▸ **Assignment**: The whole listing is to be transcribed exactly as it stands.

▸ **Records for processing**:
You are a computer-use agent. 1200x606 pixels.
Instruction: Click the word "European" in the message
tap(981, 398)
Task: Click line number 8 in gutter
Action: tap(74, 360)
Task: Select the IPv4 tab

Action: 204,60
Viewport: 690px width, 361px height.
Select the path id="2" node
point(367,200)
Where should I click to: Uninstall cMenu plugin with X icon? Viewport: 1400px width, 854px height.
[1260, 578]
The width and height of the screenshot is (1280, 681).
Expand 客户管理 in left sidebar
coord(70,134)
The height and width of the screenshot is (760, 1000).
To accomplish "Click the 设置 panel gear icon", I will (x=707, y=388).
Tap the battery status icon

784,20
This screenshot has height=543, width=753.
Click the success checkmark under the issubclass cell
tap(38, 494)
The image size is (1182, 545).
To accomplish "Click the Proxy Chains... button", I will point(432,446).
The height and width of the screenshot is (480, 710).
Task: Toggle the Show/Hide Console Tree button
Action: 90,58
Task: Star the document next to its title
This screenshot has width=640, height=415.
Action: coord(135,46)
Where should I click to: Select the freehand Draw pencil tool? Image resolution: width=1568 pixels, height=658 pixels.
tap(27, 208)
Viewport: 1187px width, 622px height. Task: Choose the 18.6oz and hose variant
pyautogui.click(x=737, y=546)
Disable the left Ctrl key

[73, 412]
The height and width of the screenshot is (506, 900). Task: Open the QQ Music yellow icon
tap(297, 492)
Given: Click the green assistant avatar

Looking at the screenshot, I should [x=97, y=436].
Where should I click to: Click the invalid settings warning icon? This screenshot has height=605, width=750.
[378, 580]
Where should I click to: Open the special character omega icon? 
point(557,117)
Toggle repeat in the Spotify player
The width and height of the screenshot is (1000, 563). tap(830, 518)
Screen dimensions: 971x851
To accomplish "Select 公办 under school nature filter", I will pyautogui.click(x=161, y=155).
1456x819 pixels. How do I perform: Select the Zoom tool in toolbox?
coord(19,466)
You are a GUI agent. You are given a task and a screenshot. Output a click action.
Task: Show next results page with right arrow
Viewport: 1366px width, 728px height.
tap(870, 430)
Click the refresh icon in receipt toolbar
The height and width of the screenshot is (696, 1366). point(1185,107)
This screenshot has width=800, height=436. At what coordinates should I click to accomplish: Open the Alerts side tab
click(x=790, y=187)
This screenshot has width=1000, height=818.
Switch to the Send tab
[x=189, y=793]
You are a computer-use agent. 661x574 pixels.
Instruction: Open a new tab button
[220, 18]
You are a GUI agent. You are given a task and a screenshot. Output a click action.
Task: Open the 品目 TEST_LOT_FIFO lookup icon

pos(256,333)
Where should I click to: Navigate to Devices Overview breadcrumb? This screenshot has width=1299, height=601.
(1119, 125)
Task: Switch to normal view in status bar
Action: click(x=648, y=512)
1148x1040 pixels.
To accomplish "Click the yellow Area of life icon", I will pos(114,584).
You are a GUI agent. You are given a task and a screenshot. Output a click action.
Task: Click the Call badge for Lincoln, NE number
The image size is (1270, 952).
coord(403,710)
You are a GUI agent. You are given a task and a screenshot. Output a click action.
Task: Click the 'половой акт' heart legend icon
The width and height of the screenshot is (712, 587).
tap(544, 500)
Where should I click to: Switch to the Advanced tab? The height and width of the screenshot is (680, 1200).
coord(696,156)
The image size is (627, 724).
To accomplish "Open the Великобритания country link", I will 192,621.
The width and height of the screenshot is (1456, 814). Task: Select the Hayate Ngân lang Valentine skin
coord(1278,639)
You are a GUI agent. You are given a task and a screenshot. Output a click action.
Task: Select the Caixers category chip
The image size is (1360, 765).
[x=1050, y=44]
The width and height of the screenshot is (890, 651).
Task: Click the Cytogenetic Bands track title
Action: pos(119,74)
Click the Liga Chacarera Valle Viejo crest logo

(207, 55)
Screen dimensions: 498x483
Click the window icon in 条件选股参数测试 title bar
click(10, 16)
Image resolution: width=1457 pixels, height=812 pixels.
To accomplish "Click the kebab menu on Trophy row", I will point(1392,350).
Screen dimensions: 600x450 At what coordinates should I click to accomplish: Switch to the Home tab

▸ **Written solution**:
You are a computer-use agent. 1200x606 pixels.
Instruction: Click the word "European" in the message
tap(981, 398)
Task: Click line number 8 in gutter
Action: tap(74, 360)
Task: Select the IPv4 tab

Action: 204,60
Viewport: 690px width, 361px height.
Select the path id="2" node
point(367,200)
Where should I click to: Uninstall cMenu plugin with X icon? Viewport: 1400px width, 854px height.
[1260, 578]
The width and height of the screenshot is (1280, 681).
Expand 客户管理 in left sidebar
coord(70,134)
The height and width of the screenshot is (760, 1000).
To accomplish "Click the 设置 panel gear icon", I will (x=707, y=388).
Tap the battery status icon

784,20
This screenshot has height=543, width=753.
Click the success checkmark under the issubclass cell
tap(38, 494)
The image size is (1182, 545).
To accomplish "Click the Proxy Chains... button", I will point(432,446).
The height and width of the screenshot is (480, 710).
Task: Toggle the Show/Hide Console Tree button
Action: 90,58
Task: Star the document next to its title
This screenshot has width=640, height=415.
Action: coord(135,46)
Where should I click to: Select the freehand Draw pencil tool? Image resolution: width=1568 pixels, height=658 pixels.
tap(27, 208)
Viewport: 1187px width, 622px height. Task: Choose the 18.6oz and hose variant
pyautogui.click(x=737, y=546)
Disable the left Ctrl key

[73, 412]
The height and width of the screenshot is (506, 900). Task: Open the QQ Music yellow icon
tap(297, 492)
Given: Click the green assistant avatar

Looking at the screenshot, I should [x=97, y=436].
Where should I click to: Click the invalid settings warning icon? This screenshot has height=605, width=750.
[378, 580]
Where should I click to: Open the special character omega icon? 
point(557,117)
Toggle repeat in the Spotify player
The width and height of the screenshot is (1000, 563). tap(830, 518)
Screen dimensions: 971x851
To accomplish "Select 公办 under school nature filter", I will pyautogui.click(x=161, y=155).
1456x819 pixels. How do I perform: Select the Zoom tool in toolbox?
coord(19,466)
You are a GUI agent. You are given a task and a screenshot. Output a click action.
Task: Show next results page with right arrow
Viewport: 1366px width, 728px height.
tap(870, 430)
Click the refresh icon in receipt toolbar
The height and width of the screenshot is (696, 1366). point(1185,107)
This screenshot has width=800, height=436. At what coordinates should I click to accomplish: Open the Alerts side tab
click(x=790, y=187)
This screenshot has width=1000, height=818.
Switch to the Send tab
[x=189, y=793]
You are a computer-use agent. 661x574 pixels.
Instruction: Open a new tab button
[220, 18]
You are a GUI agent. You are given a task and a screenshot. Output a click action.
Task: Open the 品目 TEST_LOT_FIFO lookup icon

pos(256,333)
Where should I click to: Navigate to Devices Overview breadcrumb? This screenshot has width=1299, height=601.
(1119, 125)
Task: Switch to normal view in status bar
Action: click(x=648, y=512)
1148x1040 pixels.
To accomplish "Click the yellow Area of life icon", I will pos(114,584).
You are a GUI agent. You are given a task and a screenshot. Output a click action.
Task: Click the Call badge for Lincoln, NE number
The image size is (1270, 952).
coord(403,710)
You are a GUI agent. You are given a task and a screenshot. Output a click action.
Task: Click the 'половой акт' heart legend icon
The width and height of the screenshot is (712, 587).
tap(544, 500)
Where should I click to: Switch to the Advanced tab? The height and width of the screenshot is (680, 1200).
coord(696,156)
The image size is (627, 724).
To accomplish "Open the Великобритания country link", I will 192,621.
The width and height of the screenshot is (1456, 814). Task: Select the Hayate Ngân lang Valentine skin
coord(1278,639)
You are a GUI agent. You are given a task and a screenshot. Output a click action.
Task: Select the Caixers category chip
The image size is (1360, 765).
[x=1050, y=44]
The width and height of the screenshot is (890, 651).
Task: Click the Cytogenetic Bands track title
Action: pos(119,74)
Click the Liga Chacarera Valle Viejo crest logo

(207, 55)
Screen dimensions: 498x483
Click the window icon in 条件选股参数测试 title bar
click(10, 16)
Image resolution: width=1457 pixels, height=812 pixels.
To accomplish "Click the kebab menu on Trophy row", I will point(1392,350).
Screen dimensions: 600x450 At what coordinates should I click to accomplish: Switch to the Home tab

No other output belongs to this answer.